**Work request:** Identify each line below containing the string "thumbnail" and copy it.

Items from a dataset
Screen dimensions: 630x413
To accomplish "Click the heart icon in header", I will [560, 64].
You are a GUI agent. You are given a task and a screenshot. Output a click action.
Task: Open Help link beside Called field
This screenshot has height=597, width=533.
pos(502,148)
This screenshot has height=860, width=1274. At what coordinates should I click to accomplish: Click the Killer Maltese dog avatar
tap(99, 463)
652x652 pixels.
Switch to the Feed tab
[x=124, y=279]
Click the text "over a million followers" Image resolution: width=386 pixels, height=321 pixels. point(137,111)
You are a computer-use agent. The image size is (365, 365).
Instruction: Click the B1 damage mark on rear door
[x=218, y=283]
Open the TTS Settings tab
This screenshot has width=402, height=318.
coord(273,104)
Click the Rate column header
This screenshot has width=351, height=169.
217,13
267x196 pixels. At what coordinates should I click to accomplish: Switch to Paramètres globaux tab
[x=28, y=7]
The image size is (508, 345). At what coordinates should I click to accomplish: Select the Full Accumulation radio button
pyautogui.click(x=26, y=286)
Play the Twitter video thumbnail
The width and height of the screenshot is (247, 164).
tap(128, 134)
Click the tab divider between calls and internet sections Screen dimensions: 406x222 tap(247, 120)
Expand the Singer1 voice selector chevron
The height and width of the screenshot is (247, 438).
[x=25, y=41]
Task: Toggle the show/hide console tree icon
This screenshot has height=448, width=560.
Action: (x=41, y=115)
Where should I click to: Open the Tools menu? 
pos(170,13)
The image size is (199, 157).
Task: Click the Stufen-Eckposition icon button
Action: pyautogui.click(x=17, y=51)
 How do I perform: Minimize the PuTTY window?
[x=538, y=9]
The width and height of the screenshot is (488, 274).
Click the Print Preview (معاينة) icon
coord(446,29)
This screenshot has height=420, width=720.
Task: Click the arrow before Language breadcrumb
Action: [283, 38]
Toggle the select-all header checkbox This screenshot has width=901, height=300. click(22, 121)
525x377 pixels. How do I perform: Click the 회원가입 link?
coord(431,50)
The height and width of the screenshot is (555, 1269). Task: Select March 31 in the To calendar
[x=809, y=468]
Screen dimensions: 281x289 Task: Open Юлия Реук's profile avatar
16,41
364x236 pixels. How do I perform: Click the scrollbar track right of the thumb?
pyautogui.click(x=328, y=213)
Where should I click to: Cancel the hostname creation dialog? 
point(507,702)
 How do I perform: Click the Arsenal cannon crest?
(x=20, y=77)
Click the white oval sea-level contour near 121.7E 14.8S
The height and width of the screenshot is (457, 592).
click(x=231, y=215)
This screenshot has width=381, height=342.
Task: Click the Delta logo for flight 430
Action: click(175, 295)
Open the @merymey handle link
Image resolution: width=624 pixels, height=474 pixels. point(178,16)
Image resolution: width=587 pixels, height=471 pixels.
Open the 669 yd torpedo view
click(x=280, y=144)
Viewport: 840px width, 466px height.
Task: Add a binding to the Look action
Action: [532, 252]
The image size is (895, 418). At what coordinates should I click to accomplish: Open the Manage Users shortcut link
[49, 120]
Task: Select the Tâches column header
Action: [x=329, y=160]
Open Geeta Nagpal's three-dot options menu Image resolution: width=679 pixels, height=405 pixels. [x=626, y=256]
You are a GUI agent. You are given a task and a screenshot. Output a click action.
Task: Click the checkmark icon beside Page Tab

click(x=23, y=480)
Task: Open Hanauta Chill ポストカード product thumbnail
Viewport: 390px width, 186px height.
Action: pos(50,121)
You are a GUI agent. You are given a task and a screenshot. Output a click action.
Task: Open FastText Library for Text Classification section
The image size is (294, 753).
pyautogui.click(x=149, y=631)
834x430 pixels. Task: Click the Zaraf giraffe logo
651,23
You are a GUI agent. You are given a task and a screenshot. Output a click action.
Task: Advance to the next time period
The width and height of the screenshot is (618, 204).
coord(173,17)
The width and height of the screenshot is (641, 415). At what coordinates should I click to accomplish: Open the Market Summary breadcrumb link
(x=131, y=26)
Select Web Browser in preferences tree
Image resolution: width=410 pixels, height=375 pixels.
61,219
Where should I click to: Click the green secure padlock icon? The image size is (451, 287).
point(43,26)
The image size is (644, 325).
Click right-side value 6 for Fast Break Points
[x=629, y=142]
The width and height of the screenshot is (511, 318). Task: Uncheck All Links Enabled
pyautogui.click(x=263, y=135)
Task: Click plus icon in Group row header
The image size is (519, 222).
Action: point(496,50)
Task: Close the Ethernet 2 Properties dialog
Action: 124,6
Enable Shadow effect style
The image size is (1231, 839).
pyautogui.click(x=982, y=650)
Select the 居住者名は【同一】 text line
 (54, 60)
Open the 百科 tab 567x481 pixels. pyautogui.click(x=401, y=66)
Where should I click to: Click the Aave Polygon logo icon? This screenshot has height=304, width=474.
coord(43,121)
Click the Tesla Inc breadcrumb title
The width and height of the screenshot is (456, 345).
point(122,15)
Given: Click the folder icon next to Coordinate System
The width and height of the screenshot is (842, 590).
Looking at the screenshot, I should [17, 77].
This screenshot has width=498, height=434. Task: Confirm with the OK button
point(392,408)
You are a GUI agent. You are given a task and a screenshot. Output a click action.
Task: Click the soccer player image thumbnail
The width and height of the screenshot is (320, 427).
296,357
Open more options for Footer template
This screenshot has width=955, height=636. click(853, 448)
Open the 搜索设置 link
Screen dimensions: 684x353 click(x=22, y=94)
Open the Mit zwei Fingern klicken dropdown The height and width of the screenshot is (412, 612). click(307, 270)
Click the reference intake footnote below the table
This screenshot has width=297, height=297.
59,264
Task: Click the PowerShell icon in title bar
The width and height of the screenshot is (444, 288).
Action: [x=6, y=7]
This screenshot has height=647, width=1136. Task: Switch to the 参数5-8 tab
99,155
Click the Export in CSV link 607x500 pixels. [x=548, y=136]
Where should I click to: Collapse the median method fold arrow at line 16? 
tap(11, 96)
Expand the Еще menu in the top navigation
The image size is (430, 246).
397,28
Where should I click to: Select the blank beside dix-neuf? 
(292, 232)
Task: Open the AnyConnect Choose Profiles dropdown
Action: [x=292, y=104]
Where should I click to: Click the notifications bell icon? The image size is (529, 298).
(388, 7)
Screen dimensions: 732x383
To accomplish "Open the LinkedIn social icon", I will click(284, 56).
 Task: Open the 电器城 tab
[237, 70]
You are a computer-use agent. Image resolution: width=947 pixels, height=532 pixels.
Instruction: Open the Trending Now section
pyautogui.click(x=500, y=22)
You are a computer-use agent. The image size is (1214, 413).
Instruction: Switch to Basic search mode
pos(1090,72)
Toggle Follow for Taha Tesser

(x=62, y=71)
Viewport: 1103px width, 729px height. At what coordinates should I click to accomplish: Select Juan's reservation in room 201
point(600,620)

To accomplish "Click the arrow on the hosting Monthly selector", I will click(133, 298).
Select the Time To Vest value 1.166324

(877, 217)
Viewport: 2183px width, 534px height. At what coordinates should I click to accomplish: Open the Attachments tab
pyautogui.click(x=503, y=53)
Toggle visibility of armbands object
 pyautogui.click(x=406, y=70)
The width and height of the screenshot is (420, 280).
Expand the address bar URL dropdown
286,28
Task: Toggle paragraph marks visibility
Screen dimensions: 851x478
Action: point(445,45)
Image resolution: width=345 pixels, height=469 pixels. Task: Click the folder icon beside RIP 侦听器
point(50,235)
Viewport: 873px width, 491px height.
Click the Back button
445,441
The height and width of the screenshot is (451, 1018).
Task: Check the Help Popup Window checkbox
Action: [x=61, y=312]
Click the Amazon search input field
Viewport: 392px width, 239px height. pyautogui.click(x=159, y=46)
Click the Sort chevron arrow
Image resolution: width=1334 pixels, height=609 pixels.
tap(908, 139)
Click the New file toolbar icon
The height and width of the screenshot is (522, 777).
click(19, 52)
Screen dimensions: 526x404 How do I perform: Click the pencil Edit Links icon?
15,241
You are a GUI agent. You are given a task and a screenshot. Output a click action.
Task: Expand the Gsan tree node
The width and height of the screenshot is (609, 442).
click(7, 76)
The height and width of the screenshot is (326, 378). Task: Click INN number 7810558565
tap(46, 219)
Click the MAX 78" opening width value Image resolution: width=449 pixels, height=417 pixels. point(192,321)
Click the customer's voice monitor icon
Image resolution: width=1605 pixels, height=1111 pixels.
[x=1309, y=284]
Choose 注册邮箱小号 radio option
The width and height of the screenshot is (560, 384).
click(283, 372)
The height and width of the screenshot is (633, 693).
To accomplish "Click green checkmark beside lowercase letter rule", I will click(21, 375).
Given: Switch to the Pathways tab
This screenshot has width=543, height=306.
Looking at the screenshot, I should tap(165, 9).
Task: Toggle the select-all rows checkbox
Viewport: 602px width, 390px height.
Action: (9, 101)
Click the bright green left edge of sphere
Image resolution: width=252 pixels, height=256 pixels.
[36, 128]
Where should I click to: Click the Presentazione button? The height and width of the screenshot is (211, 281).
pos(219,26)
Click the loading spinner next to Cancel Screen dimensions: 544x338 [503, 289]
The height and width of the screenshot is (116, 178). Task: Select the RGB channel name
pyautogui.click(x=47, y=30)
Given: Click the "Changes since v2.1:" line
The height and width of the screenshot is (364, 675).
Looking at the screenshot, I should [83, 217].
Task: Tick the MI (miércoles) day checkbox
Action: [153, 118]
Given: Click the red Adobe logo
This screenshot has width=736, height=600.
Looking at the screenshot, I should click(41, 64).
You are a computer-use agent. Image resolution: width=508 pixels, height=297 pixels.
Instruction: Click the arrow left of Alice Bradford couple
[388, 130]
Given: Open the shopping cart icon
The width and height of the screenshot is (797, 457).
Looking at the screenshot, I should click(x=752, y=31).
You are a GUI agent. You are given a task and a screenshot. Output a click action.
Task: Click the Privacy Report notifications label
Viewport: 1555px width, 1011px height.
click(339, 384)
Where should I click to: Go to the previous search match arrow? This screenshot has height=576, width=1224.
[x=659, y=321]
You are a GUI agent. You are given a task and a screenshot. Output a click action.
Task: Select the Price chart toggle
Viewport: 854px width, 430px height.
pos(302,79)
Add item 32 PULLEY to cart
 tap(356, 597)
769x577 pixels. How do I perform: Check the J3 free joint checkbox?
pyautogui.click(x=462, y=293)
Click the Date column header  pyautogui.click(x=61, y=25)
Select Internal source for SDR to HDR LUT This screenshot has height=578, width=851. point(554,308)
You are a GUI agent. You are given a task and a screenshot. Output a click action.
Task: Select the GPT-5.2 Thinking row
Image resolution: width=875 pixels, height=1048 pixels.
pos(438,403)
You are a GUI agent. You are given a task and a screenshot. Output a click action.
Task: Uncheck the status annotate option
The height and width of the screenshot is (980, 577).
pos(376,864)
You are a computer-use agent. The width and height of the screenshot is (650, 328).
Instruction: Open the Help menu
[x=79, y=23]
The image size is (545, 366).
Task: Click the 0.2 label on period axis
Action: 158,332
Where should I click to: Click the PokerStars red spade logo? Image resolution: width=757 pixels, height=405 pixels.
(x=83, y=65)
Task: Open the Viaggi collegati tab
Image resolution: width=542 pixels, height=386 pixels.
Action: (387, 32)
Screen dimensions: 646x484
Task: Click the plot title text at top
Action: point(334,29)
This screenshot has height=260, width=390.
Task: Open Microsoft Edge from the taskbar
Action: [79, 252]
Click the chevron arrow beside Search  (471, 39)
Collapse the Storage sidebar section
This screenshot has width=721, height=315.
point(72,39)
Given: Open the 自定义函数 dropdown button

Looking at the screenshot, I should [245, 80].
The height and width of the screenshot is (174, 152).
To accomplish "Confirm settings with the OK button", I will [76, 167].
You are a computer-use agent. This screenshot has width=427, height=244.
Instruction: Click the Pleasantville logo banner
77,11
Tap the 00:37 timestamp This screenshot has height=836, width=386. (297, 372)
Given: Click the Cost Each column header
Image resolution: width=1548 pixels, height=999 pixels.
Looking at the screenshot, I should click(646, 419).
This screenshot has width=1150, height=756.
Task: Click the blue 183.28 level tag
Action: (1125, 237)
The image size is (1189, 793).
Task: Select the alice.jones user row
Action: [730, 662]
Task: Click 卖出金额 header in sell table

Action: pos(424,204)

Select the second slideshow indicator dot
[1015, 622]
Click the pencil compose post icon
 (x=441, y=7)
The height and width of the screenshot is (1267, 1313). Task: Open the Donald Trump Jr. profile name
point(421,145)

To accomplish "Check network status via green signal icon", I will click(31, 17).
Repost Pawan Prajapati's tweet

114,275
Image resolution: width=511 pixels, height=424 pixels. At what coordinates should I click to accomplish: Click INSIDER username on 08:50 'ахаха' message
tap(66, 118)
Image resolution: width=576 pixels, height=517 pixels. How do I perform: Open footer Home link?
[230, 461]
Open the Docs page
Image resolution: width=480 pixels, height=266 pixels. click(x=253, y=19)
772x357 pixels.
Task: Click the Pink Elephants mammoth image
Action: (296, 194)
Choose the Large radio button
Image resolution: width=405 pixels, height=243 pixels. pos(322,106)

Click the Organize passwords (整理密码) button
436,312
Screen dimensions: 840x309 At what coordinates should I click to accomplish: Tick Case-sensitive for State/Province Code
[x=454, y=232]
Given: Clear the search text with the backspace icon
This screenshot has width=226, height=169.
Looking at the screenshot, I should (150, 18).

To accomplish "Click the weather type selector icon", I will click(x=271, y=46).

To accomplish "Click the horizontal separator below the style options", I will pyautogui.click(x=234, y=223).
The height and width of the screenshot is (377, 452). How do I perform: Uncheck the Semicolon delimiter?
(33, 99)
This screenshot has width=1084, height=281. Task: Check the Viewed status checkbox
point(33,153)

**Solution below:**
Play the Twitter video thumbnail
Task: Open Hanauta Chill ポストカード product thumbnail
Task: Click the soccer player image thumbnail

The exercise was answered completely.